Harisudhan21   495 pts.  |   May 14 2009  11:05AM GMT

Hi Martin, so it like assign each user a specific workstation or because they are logging in using Virtual devices how will be able to assign authority ? as they log off mostly and it frees up the session for some other user.

Am sorry if am wrong because thats how we use for our users here.

Thanks in advance

Batman47   525 pts.  |   May 15 2009  5:35PM GMT

You can restrict users from using virtual devices by specifying your naming convention on your interactive subsystem. For example, we used the command ADDWSE and used the generic PC* for the workstaion name so that only workstation IDs that begin ‘PC’ can allocate the interactive subsystem. This prevents people from using a virtual device (QPADEVxxx) by blanking out the workstation ID in their iSeries Access PC5250 configuration. Make sure you also have a strict policty in place for your other interactive subsystems that are active at the same time. For example, the console falls under QCTL, so we specifically specify the workstation IDs in IT Operations that can use it.

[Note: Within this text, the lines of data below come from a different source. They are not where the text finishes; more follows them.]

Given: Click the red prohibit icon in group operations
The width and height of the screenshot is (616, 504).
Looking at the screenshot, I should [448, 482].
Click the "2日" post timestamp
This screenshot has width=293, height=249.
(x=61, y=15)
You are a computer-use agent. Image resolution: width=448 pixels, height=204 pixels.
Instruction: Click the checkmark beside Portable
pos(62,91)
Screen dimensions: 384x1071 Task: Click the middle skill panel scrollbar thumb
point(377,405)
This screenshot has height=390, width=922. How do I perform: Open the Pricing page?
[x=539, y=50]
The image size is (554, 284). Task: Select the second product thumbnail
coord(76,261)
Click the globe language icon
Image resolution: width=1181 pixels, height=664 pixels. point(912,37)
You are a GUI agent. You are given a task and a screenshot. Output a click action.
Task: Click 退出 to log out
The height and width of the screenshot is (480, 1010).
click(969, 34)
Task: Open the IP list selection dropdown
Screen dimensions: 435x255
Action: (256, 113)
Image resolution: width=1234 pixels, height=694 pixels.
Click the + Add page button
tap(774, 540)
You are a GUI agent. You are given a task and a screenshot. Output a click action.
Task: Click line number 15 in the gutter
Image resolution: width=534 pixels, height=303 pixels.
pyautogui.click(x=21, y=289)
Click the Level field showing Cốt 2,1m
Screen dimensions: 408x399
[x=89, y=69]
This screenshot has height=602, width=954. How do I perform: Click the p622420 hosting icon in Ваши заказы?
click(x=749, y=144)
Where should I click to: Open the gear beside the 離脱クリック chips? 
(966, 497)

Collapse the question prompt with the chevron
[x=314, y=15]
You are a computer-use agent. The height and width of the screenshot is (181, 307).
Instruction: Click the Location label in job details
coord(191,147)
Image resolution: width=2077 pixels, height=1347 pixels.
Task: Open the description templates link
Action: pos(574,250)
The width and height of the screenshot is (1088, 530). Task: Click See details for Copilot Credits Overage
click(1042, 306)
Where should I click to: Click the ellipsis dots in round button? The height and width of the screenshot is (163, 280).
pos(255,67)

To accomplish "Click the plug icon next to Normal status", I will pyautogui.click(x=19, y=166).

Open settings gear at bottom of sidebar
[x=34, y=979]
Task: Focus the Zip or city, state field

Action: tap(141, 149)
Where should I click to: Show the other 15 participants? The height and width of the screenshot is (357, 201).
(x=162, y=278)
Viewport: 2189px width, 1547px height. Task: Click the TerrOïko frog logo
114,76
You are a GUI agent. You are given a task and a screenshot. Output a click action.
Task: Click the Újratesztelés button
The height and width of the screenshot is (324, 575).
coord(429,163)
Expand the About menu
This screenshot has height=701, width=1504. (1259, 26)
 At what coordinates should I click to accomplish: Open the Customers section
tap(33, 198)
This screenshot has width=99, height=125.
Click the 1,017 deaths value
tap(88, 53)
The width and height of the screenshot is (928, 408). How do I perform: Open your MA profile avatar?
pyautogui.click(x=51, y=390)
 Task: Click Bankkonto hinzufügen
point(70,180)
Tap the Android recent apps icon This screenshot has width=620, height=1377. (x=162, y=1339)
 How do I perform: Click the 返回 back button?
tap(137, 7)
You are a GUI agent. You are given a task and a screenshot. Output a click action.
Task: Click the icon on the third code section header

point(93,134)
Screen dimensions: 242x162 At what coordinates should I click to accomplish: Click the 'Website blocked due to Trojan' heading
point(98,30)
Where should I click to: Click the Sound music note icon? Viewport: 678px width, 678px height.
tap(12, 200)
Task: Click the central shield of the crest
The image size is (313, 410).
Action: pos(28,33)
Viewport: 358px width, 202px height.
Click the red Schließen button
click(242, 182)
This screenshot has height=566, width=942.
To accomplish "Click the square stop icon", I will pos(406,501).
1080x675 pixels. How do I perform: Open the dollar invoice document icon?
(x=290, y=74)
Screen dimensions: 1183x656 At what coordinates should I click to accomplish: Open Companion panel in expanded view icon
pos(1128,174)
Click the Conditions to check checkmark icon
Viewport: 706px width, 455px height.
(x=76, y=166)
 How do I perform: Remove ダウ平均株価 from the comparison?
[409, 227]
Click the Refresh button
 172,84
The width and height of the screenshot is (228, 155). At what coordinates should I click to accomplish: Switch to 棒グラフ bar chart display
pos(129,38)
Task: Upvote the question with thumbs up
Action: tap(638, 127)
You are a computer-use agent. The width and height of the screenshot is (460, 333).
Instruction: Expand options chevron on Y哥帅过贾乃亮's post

You can also take this a step further by making sure your system value QAUTOCFG is set to 0. You can even have QAUTOVRT set to 0 if you first create the workstation ID on the system before assigning the ID in the iSeries Access PC5250 configuration.

The recommendation for security on the DEVD is a good one, but I would also recommend controlling security changes on the devices by using an authorization list so that you can make security changes while the device is in use.